Ainda em relação ao artigo 1º da EC nº 136/25, foi incluído o §29 no artigo 100 da Constituição, com redação similar à regra contida no §3º do artigo 107-A, do Ato das Disposições Constitucionais Transitórias (ADCT), que estabelece a possibilidade de acordo entre o credor e o ente devedor. Contudo, na redação trazida pela Emenda Constitucional n° 136/2025, não há a previsão do percentual limitado do deságio de 40% (quarenta por cento) em caso de acordo, propiciando a possibilidade de aplicação de descontos ainda maiores e sem previsão de recebimento imediato, em flagrante prejuízo aos credores do poder público.
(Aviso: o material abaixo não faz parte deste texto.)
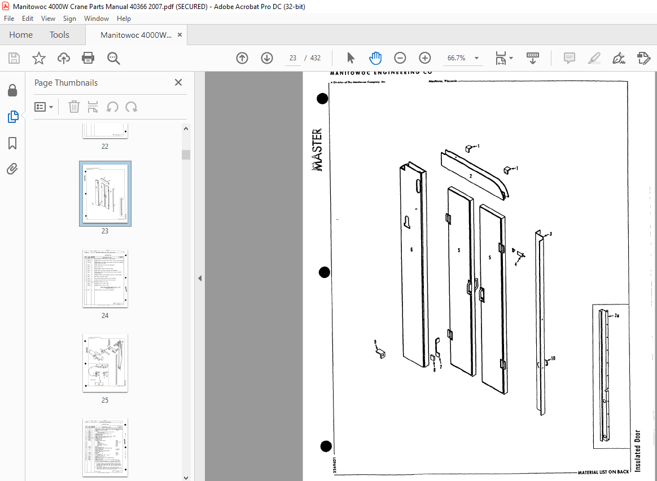Switch to the Tools tab
Screen dimensions: 657x481
pos(59,34)
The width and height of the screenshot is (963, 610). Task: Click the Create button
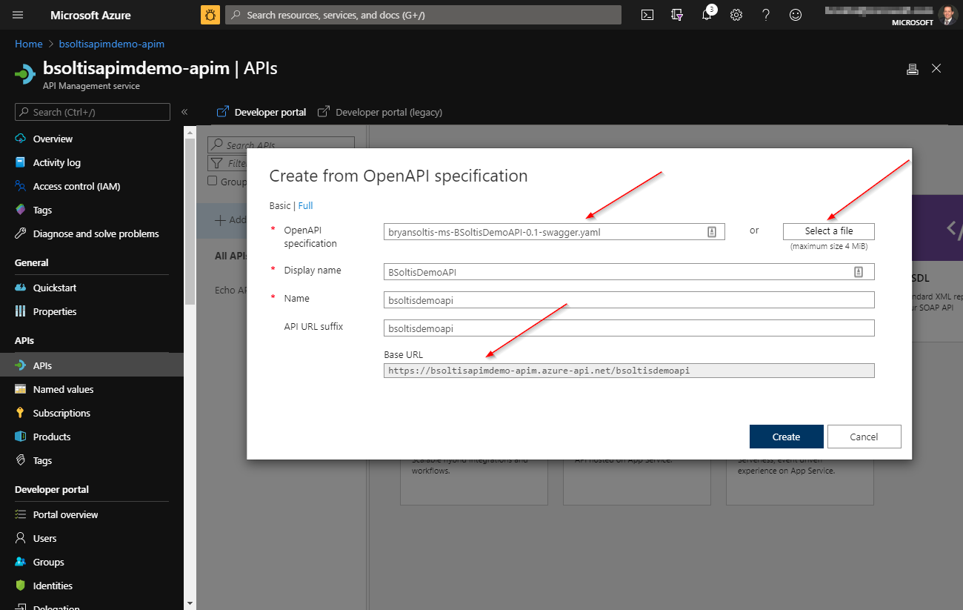point(786,437)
Os artigos 2º e 3° da Emenda Constitucional nº 136/2025, respectivamente, promoveram alteração relevante no §16 do artigo 97 do Ato das Disposições Constitucionais Transitórias (ADCT); e inseriu o artigo 3º da Emenda Constitucional nº 113/2021, resultando em benefícios desproporcionais ao ente público e prejuízos significativos aos credores do Estado (3). Tais modificações implicam na redução da atualização monetária dos precatórios, criando incentivos para a postergação dos pagamentos por parte do ente público, ocasionando perdas patrimoniais expressivas aos titulares dos créditos, em flagrante afronta ao princípio da isonomia.
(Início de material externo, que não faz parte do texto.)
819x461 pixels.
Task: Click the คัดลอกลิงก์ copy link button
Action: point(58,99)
Pela regra anterior, os créditos lastreados em precatórios eram corrigidos pelo IPCA-E durante o período de graça e submetidos à taxa SELIC para fins de juros moratórios após seu vencimento. A partir da alteração promovida pela Emenda Constitucional, ‘a partir de 1º de agosto de 2025, a atualização de valores de requisitórios expedidos contra os estados, o Distrito Federal e os municípios, a partir da sua expedição até o efetivo pagamento, será feita pela variação do Índice Nacional de Preços ao Consumidor Amplo (IPCA), e, para fins de compensação da mora, desde a expedição, incidirão juros simples de 2% a.a. (dois por cento ao ano), ficando excluída a incidência de juros compensatórios’, o que implica na redução de perspectiva de valorização dos precatórios.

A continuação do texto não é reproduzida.